Exception handling facilities are useful but dangerous. Many modern programming languages such as C++, Java, Ada, Modula-3, and ML provide the programmer with exception mechanisms. However, the exception facilities can provide a hole for program safety. Even for type-safe programming languages like ML, exceptions provide a hole for program safety. ML programs can abruptly halt when an exception is raised and never handled. This is the only one "safety hole" in well-typed ML programs.
Multithreaded exception handling is not well supported. Even though many languages offer both exception handling and multithreading mechanisms, they do not provide a good method to use these two features together. Although Java provides a simple and tightly integrated language support for multithreaded programs, throwing exceptions across threads is deprecated because of the safety problem.

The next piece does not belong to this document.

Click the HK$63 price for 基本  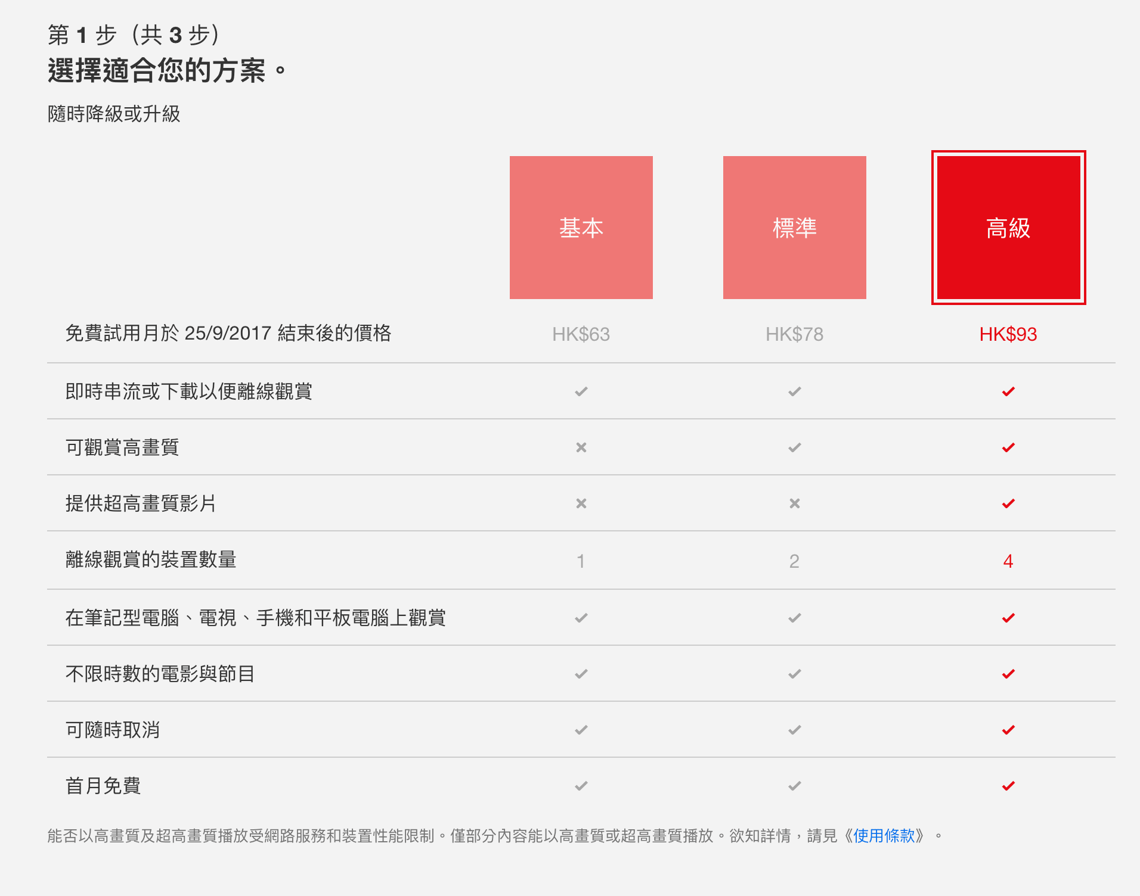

In this thesis, we present two static analyses that detect potential runtime exceptions that are raised and never handled. We first design such an analysis for single-threaded ML programs and then for multithtreaded Java programs. We found that even though the exception flow and control flow are in general intertwined in ML programs, the two analyses could be safely and cost-effectively decoupled. For cases where exceptions carry functions(i.e., where control flow analysis needs exception analysis) our control flow analysis uses a crude approximation to assure its safety against the decoupling. In Java, throwing exceptions across threads is deprecated because of the safety problem. Instead of restricting programmers` freedom, we extend the Java language to support multithreaded exception handling and propose a tool to detect uncaught exceptions. Our analysis firstly estimates concurrently evaluated expressions among threads, and then predicts uncaught exceptions by using the pre-analyzed concurrency information.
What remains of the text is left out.